TASK GOAL »
Below are the entries. Transcribe exactly the lines from the one with "MG (37, 765)" through the one with "Volkswagen (56, 1051)", ends included, and leave out all others.

--- DATA SUPPLIED Enclosed Below ---

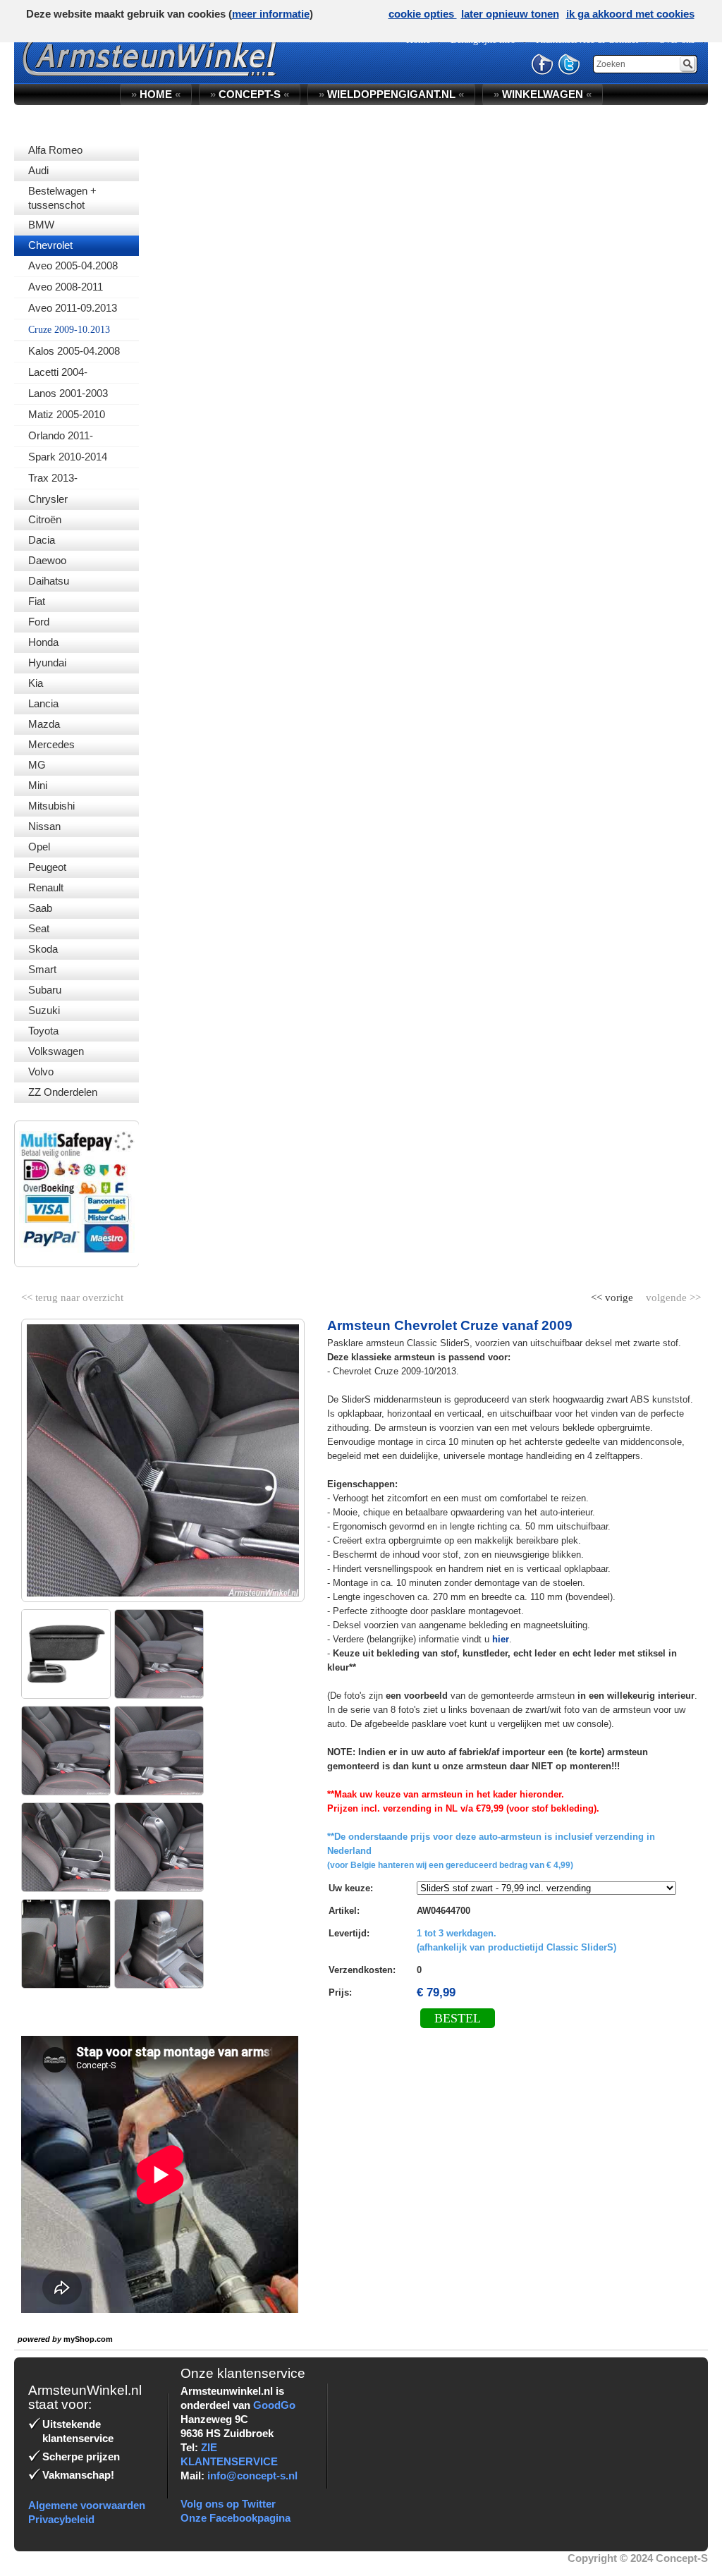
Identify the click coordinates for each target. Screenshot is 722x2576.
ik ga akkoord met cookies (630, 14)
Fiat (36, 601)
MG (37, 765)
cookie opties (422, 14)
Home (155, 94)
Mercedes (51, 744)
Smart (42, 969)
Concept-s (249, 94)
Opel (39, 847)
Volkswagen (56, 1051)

--- End of Enclosed DATA SUPPLIED ---
--- DATA SUPPLIED Enclosed Below ---

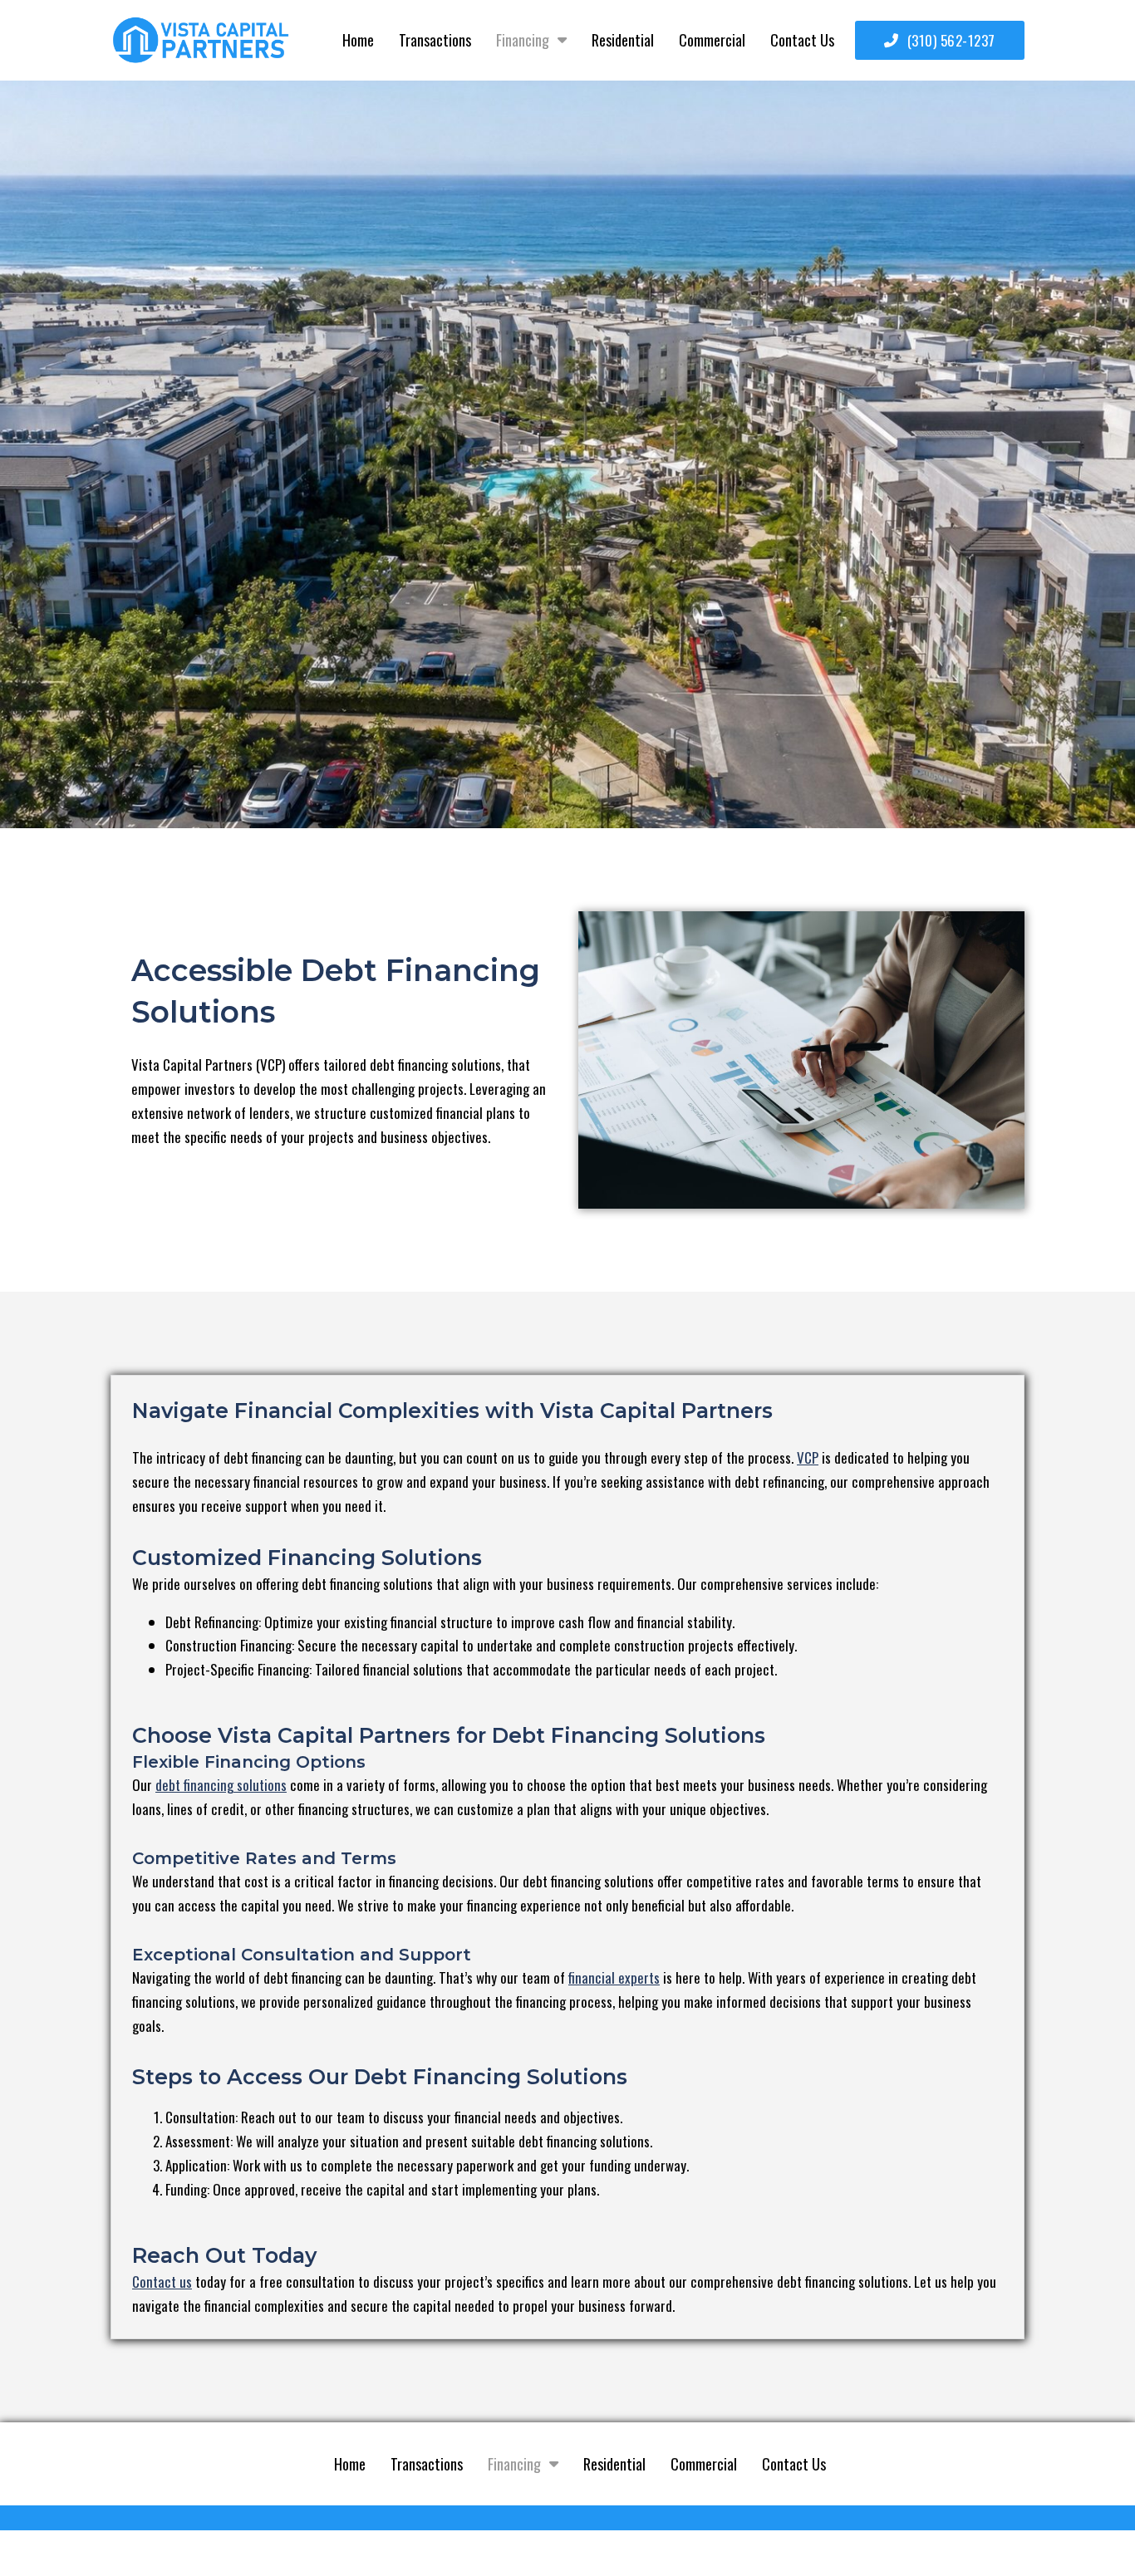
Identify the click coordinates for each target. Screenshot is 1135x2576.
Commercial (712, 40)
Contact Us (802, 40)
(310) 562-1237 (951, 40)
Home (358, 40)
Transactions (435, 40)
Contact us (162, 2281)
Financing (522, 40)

--- End of Enclosed DATA SUPPLIED ---

OUTPUT OF THE EXERCISE »
MG (37, 765)
cookie opties (422, 14)
Home (155, 94)
Mercedes (51, 744)
Smart (42, 969)
Concept-s (249, 94)
Opel (39, 847)
Volkswagen (56, 1051)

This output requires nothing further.